Mike Cote //February 1, 2012//

Former HP chief took on Senate campaign in California

Mike Cote //February 1, 2012//

 

Carly Fiorina didn’t wait too long to work on her second act. After leaving Hewlett-Packard in 2005, the first woman to run a Fortune 20 company took on another big challenge: running for U.S. Senate. While campaigning in 2010, the Republican challenger to incumbent Democrat and ultimate victor Barbara Boxer faced personal hardship but continued her political fight.

Fiorina will deliver the keynote address at ACG-Denver’s Rocky Mountain Corporate Growth Conference, capping the March 13-14 gathering at the Inverness Hotel and Conference Center. In an exclusive interview with ColoradoBiz, she talked about her personal struggles on the campaign trail and her recipe for restoring the economy.

I loved running for office. I loved it because it’s challenging, and I like a challenge. You meet so many fantastic people that you wouldn’t have had a chance to meet. I think it matters hugely that we bring new people into the political process. I think it matters hugely that we have people who understand how the economy actually works making decisions about things that will impact the economy. Would I do it again? Sure, given the right opportunity.

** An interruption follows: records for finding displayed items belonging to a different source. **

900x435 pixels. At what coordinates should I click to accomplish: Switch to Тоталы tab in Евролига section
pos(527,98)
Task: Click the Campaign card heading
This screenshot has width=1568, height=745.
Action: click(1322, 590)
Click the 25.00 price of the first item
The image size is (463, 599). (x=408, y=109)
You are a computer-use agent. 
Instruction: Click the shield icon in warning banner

Losing a child is a tragedy you never get over. You learn to live with it. It makes you very grateful for the gift of life for yourself and for others. Cancer was a very, very tough passage. It’s tough physically, emotionally and spiritually, as any cancer survivor will tell you. But I’ve come to know in my life that all tough passages have blessings. They truly do. The blessings of cancer were many. My family is stronger. My faith is stronger. You have an intimate bond with other people who have gone through or who are going through cancer. And many of those are incredibly inspiring people.
I look back at my first day campaigning bald, and I think, wow. People thought of it as such a statement at the time. And I really didn’t. I was just bald and sick of wearing a wig. You can look back on the pictures, and I can see why it was shocking to some people.

We have to do some fundamental things to restart economic growth. The single most damning statistic of our current economic situation is that there are fewer small businesses starting and more small businesses failing. That’s a big problem because small business is really the engine of growth in our economy. And they create most of the jobs.

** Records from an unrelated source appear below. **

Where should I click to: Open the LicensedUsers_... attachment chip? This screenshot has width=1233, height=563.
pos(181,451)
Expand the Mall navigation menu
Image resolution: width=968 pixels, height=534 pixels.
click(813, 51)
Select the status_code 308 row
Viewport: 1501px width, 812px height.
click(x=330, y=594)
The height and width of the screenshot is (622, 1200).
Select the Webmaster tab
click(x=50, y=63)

We have to reform the tax code. It’s one thing for a company like HP to spend tens of millions of dollars a year on accountants and lawyers to get through a 10,000-page tax code. It’s another thing for a small business to do it. Tax rates are too high, competitively speaking. But beyond that it’s so complicated that small businesses are just getting choked by it.

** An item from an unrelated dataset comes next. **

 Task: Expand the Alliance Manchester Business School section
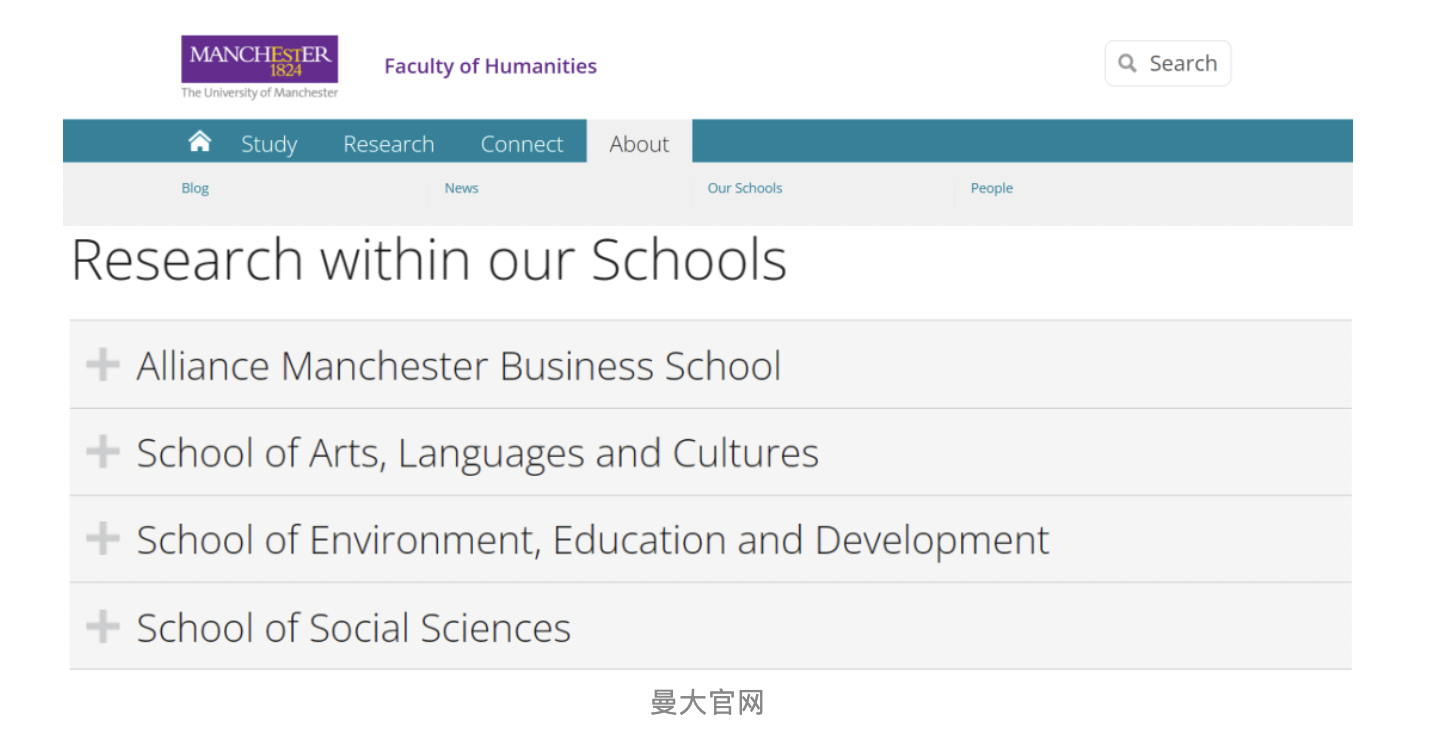point(458,366)
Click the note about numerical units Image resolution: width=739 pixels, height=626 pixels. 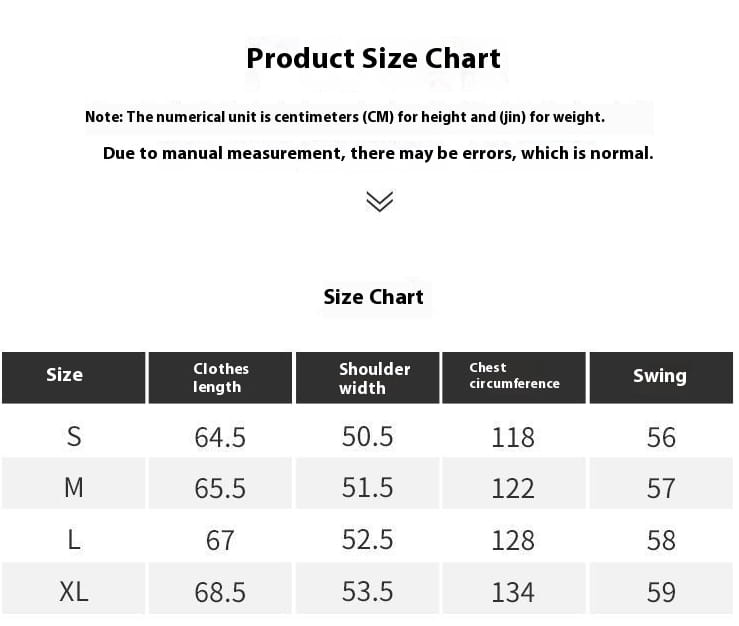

We have to go through absolutely every single regulation on the books and eliminate every single one of them that harms small businesses. And there are probably millions of them. It’s one thing for a big business with big lobbying money to influence the system, to have regulations help them or not harm them. Small businesses don’t have that option. Every time a regulation gets puts on the books, it creates a cost and another burden of complexity for small business. I’m not saying that some regulations aren’t required. But when you’re telling a small dairy farmer in California that is he going to run afoul of global warming regulations if he has more than a hundred cattle, we’ve gone too far.

We have to restore the entrepreneurial foundation of this nation. Starting a little business is how most people get started on the American dream. It’s how most immigrants get started. It’s how most women get started. They open their business in their kitchen. It’s how most minorities get started. It’s how I got started.
To open a small business means taking a risk. We have made it so burdensome to take risks that people simply aren’t. We need to restore the culture where we say to people “Dream big; take a risk; take a chance.”